The Needle in the Haystack

4 min read

In a little less than 11 months there will be a new President of the United States. With the full attention of the political blognescenti on the increasingly raucous Democratic and Republican primaries, it can be easy to ignore that the current Congress and President must still govern. With that in mind, on February 10th President Obama released his Fiscal-Year 2017 budget proposal.

The President’s budget is a statement of the administration’s funding priorities for the fiscal year. It is the first step in a drawn out and increasingly dysfunctional appropriations process. The spirit of compromise brokered by Speaker Paul Ryan that helped push through the FY-16 omnibus appropriations bill and tax extenders legislation appears to be in the rearview mirror. The President’s Budget has already been decried by Republicans in Congress as a partisan and ideological wish list that is “dead on arrival.” In a breach of protocol and decorum, the House and Senate Budget Committee Chairs have actually declined to invite Office of Management and Budget Director (and former HUD Secretary) Shaun Donovan to testify before their respective committees. And now, with a highly charged supreme Court nomination battle looming in the Senate, I personally do not see the high-stakes, take no prisoners, “Game Of Thrones” that seems to be unfolding settling down.

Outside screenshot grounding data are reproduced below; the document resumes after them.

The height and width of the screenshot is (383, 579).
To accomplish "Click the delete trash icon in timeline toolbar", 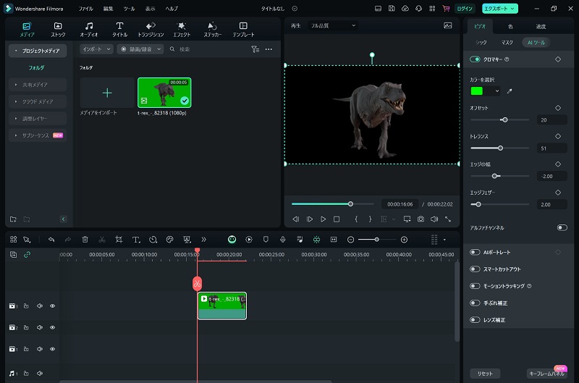I will (85, 240).
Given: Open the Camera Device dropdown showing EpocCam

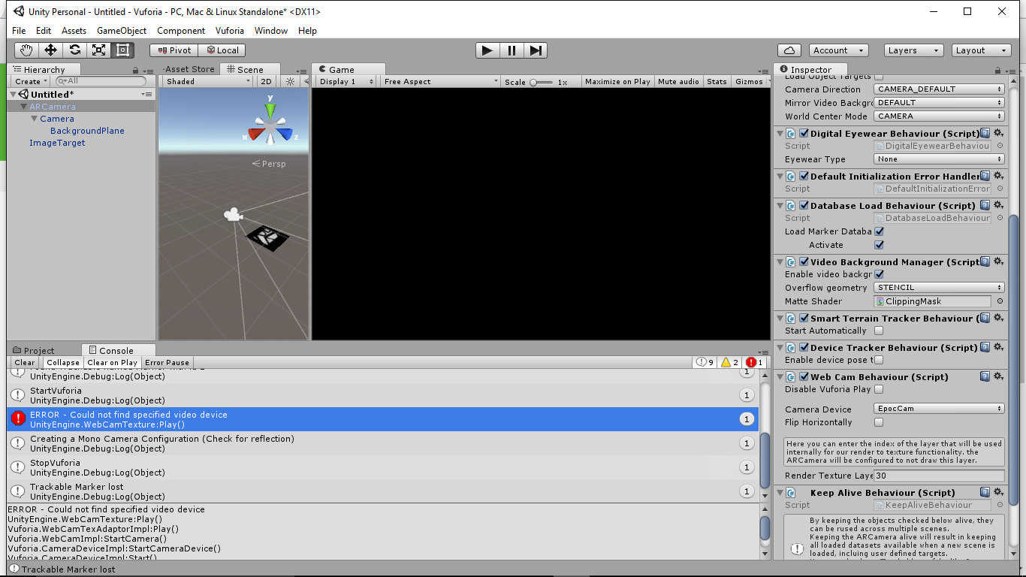Looking at the screenshot, I should (939, 409).
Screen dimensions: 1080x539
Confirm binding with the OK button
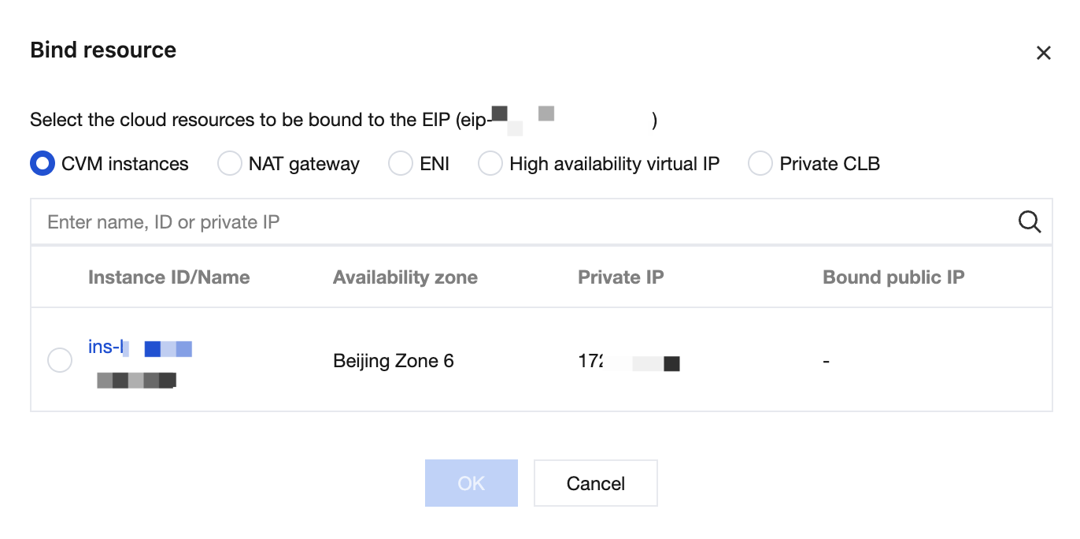[x=472, y=483]
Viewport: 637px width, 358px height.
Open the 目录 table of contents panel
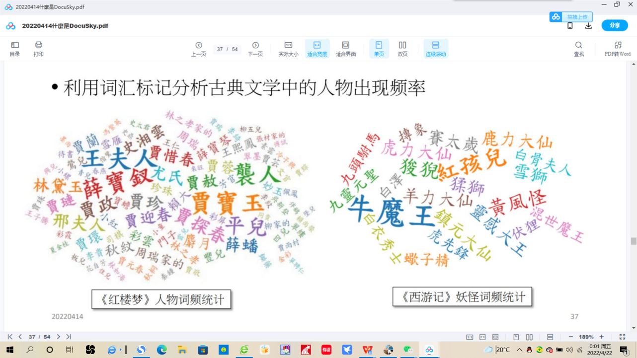click(x=15, y=49)
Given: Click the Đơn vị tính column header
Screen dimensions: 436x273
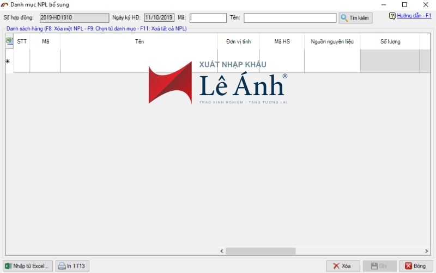Looking at the screenshot, I should click(238, 41).
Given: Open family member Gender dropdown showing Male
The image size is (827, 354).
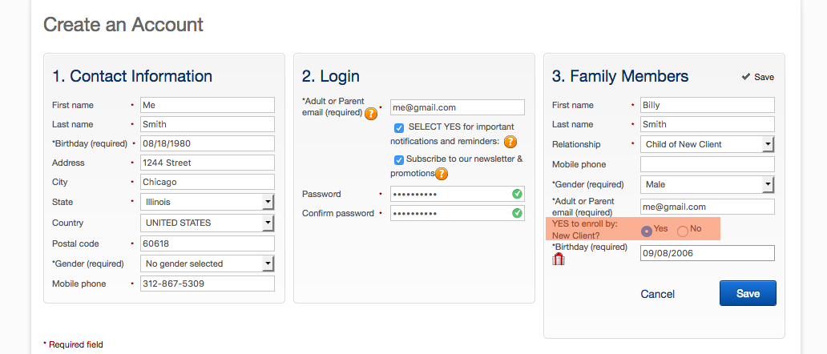Looking at the screenshot, I should click(x=708, y=184).
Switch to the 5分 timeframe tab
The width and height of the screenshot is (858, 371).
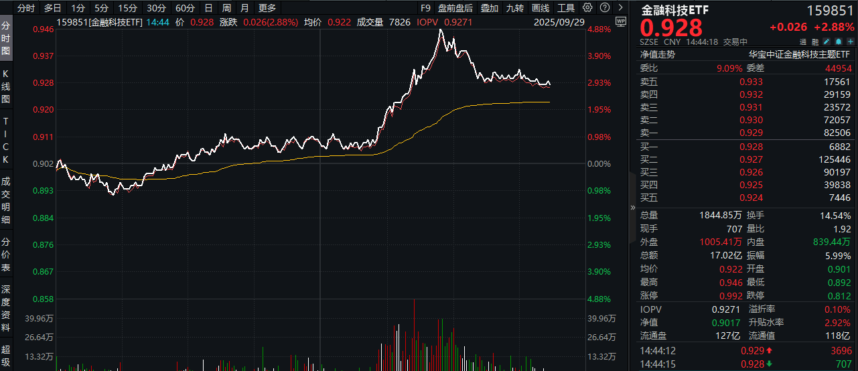pos(101,8)
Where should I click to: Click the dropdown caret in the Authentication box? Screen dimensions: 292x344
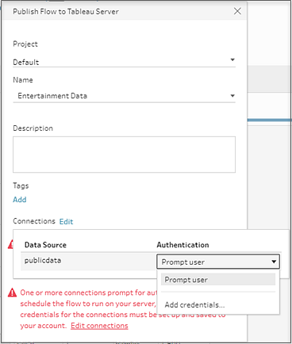(x=274, y=262)
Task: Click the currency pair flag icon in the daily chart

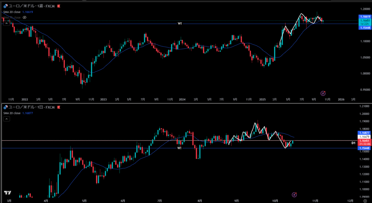Action: (x=5, y=108)
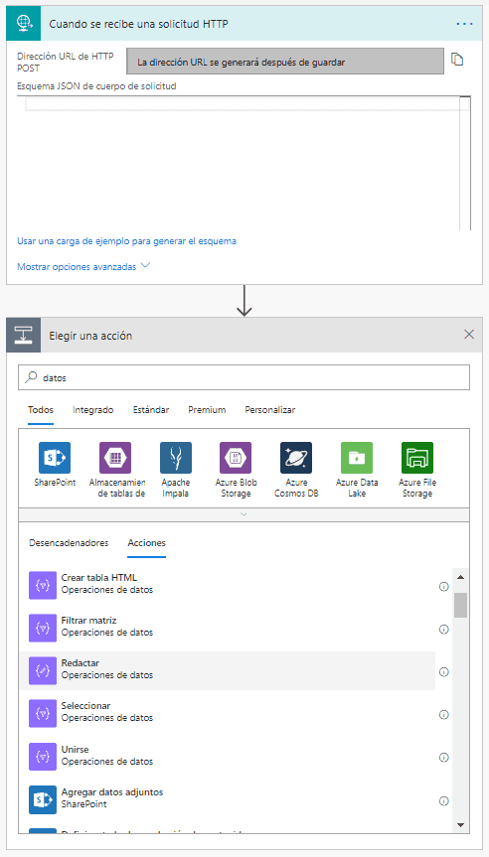The height and width of the screenshot is (857, 489).
Task: Choose the Azure Cosmos DB connector
Action: 296,458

As discouraging as this may all seem, it does not mean that Congress will “literally” come to a halt. Appropriations in divided government is always a fight and the budget is merely the first line in the sand, the starting point for a long conversation. Both Republicans and Democrats have incentives to pass appropriations bills this year in a timely fashion. If Republicans wish to hold the Senate (a tough task given the number of seats they are defending), they will surely want to project that the Legislative body is functional and able to conduct business. Likewise, President Obama has his legacy to think of and, one would assume, wants to find some areas of middle-ground to stake out before time lapses on his administration.

One of the few bridges over the ideological divide may be affordable housing! Last month, the House of Representatives passed unanimously “The Housing Opportunity Through Modernization Act of 2015” (HR 3700). This long-awaited housing voucher reform legislation makes it easier for PHAs to issue project-based vouchers and creates numerous administrative efficiencies for PHAs, owners and landlords. Without the sequester to contend with this year, I think there is a likelihood that critical housing programs will be funded at comparable levels to last year’s legislation. This will continue to be a tough fight that requires strong advocacy to defend the HOME Program, and proposed cuts to CDBG will open a new battlefront.

Meanwhile, Tax Reform looms ever present. The GAO’s highly anticipated reports on the LIHTC will draw new scrutiny to the program and the machinations of a “grand plan” may be in their early stages. House Republicans have announced a new task force to develop a “bold, pro-growth agenda that will be presented to the country in the months ahead” that includes working groups focused on tax reform and poverty, opportunity, and upward mobility. If ever there will be a moment when Tax Reform is possible, it will likely be right after the election if stars align and either the Democrats or Republicans sweep the elections and control the House, Senate and Presidency.

If that is to succeed, the groundwork will likely be laid over the next 11 months.

Rather than just sit on the sidelines and watch the political grudge match unfold, now more than ever we must engage with the political classes and keep hard at work for both short-term legislative opportunities and the long- term prospects of our programs.

Thom joined National Housing & Rehabilitation Association (NH&RA) in 2004 and currently serves as its as Executive Vice-President and Executive Director. NH&RA is a national trade association and peer-network for affordable housing and tax credit developers and related professionals including: investors, lenders, public agencies and professional advisers. Thom directs the association’s day-to-day operations including legislative and regulatory advocacy, committee activities, conferences and events, publications, financial management and strategic planning. Thom also serves as the Executive Director of the Tennessee Developers Council, a state-wide trade association for affordable housing developers and professionals active in Tennessee. In 2013 he spearheaded the launch of NH&RA's Preservation through Energy Efficiency Project, a major educational initiative supported by the John D. and Catherine T. MacArthur Foundation. Thom also serves on the Board of Directors for International Center for Appropriate & Sustainable Technology (iCAST) as well as the Advisory Board for its ResourceSmart program, a turn-key, cost-effective, green rehab provider for multifamily affordable and market-rate housing communities and nonprofit facilities. Thom is a frequent speaker at affordable housing, sustainable development and tax credit industry events and has been published in a variety of industry journals including Tax Credit Advisor, Independent Banker, and the Novogradac Journal of Tax Credit Housing. Thom also serves as the Associate Publisher of Tax Credit Advisor, a monthly magazine for tax credit and affordable housing professionals and is an Executive Vice-President at Dworbell Inc., a boutique association management and communications firm in Washington, DC. Thom was previously employed at a national lobbying firm focusing on financial services and technology issues. Prior to moving to Washington, Thom worked in media relations in the New York State Assembly and as a research assistant for New Hampshire Governor Jeanne Shaheen. Thom graduated Magna Cum Laude from Tufts University with a double major in Political Science and History.